Henri and I drew alongside. I stood nearly shoulder to shoulder with Aimery but he would never see me as his equal, never recognise me as my own person; from today my role was to support his every need and, above all, deliver him the heir he now required . . . and perhaps a few as spares.

Only months ago I’d listened to the men talking about war, but the conversation had a distant quality as though even they believed it couldn’t ever happen. The news filtering through newspapers and various reports suggested the shared royal blood of Queen Victoria’s grandchildren may not be enough to save Europe from dragging itself into all-out war because of the troubles between Austria–Hungary and Serbia.

I’d switched off from the conversation. Our father had been too old to be physically involved in the Franco–Prussian war and my brothers yet to be born. Germany’s hostility remained buried in alliances. I knew only what I’d learned at school and, despite being fed a regular diet of war propaganda, politics interested me only marginally more than marrying Aimery. My inspiration, the reason I would wake and smile for the day ahead, was to help my father and Felix to make perfume.
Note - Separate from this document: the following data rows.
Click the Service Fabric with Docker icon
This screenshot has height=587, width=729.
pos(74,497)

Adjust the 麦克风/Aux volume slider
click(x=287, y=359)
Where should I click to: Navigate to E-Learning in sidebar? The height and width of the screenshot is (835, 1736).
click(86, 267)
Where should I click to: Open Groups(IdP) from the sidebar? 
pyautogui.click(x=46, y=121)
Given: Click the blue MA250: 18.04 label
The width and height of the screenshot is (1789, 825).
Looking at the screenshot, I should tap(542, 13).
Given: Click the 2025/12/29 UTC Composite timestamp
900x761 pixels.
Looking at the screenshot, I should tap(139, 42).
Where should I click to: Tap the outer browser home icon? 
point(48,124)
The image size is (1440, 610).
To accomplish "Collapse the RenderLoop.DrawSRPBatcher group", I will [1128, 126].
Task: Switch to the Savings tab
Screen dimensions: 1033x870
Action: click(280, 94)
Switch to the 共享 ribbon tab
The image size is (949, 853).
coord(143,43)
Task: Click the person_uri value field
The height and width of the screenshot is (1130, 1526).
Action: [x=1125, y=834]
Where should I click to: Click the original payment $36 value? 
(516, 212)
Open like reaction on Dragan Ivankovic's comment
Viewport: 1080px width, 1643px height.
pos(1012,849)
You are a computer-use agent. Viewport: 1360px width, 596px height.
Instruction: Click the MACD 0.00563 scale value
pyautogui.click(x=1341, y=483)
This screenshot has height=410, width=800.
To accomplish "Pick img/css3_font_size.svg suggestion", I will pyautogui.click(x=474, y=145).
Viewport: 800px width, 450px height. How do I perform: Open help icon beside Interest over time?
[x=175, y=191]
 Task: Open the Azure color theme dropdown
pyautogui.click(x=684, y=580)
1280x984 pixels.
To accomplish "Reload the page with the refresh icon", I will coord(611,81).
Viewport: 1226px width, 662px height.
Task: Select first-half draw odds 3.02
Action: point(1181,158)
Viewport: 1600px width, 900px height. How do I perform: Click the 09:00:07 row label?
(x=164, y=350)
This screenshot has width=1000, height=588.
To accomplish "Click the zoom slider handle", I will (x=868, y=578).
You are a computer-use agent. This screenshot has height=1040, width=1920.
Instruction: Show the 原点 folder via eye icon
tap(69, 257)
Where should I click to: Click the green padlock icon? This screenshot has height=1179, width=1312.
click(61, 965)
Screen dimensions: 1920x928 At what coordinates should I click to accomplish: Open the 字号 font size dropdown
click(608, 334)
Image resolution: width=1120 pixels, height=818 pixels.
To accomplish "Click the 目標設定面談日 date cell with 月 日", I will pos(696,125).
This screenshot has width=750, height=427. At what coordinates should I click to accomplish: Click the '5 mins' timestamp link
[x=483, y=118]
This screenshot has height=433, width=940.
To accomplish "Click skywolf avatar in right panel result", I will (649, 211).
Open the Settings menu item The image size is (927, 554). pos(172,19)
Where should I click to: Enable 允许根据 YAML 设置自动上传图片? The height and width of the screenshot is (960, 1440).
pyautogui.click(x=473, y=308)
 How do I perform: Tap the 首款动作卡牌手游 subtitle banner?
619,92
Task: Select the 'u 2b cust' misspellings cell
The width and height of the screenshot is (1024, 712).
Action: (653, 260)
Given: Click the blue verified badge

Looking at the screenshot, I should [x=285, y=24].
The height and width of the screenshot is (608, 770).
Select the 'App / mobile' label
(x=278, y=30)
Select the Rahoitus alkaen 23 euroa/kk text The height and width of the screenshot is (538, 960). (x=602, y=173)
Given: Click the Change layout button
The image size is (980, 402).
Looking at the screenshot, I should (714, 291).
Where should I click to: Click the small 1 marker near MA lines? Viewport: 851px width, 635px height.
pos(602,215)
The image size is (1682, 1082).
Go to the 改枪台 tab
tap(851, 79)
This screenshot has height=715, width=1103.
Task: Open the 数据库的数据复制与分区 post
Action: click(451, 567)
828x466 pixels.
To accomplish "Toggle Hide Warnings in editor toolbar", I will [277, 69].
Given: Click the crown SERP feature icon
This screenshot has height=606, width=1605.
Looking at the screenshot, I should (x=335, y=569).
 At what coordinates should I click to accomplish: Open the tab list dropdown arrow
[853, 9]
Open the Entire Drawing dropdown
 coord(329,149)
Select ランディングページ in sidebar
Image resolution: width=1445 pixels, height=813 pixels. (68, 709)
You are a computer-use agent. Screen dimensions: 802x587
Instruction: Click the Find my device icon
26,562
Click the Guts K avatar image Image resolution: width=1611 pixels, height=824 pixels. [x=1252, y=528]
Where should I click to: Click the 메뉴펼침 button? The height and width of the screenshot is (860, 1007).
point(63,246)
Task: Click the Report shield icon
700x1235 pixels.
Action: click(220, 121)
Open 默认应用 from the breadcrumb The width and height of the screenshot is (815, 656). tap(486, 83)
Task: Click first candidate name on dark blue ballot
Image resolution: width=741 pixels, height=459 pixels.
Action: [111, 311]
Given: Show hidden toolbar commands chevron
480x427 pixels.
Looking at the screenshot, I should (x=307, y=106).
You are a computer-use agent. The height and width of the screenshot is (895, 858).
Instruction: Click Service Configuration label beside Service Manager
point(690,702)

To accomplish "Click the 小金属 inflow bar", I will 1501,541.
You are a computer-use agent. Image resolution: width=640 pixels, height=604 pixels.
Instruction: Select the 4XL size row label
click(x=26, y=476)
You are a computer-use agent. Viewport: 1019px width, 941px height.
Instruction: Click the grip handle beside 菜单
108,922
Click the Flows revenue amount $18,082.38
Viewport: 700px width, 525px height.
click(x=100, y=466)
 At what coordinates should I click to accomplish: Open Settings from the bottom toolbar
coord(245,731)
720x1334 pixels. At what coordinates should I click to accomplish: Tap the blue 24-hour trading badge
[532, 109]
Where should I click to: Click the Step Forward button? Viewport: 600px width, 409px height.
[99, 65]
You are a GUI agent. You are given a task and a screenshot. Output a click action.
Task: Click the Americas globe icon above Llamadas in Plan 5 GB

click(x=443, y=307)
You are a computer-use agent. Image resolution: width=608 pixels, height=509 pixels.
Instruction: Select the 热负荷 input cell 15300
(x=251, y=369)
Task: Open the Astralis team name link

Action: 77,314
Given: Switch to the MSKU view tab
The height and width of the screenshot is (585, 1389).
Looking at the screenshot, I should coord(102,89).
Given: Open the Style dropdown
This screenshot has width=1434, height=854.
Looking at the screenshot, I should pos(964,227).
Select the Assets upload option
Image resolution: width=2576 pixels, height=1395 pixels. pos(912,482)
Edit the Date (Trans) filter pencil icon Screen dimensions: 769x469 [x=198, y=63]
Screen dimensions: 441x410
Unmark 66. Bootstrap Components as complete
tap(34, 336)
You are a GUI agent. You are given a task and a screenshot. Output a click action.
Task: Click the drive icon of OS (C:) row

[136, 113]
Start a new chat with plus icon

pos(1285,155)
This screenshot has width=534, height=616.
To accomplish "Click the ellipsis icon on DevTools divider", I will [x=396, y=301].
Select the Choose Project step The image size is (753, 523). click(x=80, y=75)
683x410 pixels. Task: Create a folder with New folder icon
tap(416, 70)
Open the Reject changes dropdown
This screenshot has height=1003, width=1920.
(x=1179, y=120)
The rest of the world held little interest for me other than where we might discover new plants, new elements.

Although I could demonstrate the gift, I was not permitted to be known as ‘
le nez
’ but my advice was sought, indulged; I was part of the family apparatus that had delivered the exquisite and popular
Minuit
. I had even chosen the name of midnight. More recently our
Coeur de Printemps
had created an avalanche of orders and to achieve that sense of spring’s heartbeat we had combined a dazzling eleven notes so finely balanced that I remember how we argued down to the last minuscule drop of vetiver. We had hotly debated whether to include anise or leave its broody presence out and whether iris stayed plush enough after the first joyous whiff had dried away. Felix and I had disagreed about lavender, sat on opposite ends of the table over grapefruit, suffered angst over the inclusion of ambergris.

My mind was always full of combinations. I felt I had no room for the drama of when the Kaiser had offended Russia, and Germany’s neighbours had suddenly unified against it in shared resentment of Berlin. Britain – my mother’s homeland and a naval titan – had become alarmed at Germany’s build-up of its seafaring might. I had the awareness that Europe was suddenly divided into two opposers – ourselves with the Entente, Germany with its allies – that we identified as the Central Powers but it was not truly impacting on me yet. I can remember my father talking to that same doctor, Monsieur Bertrand, that war across Europe seemed inevitable.

Aimery apparently agreed and this was why he had pressed for the marriage – to get his line established, get sons born to carry the family name and business forward, no matter what. And as I stood there, staring at the single stained-glass window that radiated colour around me like divine ornamentation on a neutral scene below, I had a moment of dawning that Henri would be next. He would marry urgently now to achieve the same aim. He had no intention of risking leaving the Delacroix future in the hands of a woman, even one with the sublime talent he knew I possessed. He was so rigid, he would rather risk birthing a male heir without the skill so long as the family had a Delacroix man at its head. And there was always Felix . . . the family ‘nose’ was intact through him – he could guide the new heir as he grew.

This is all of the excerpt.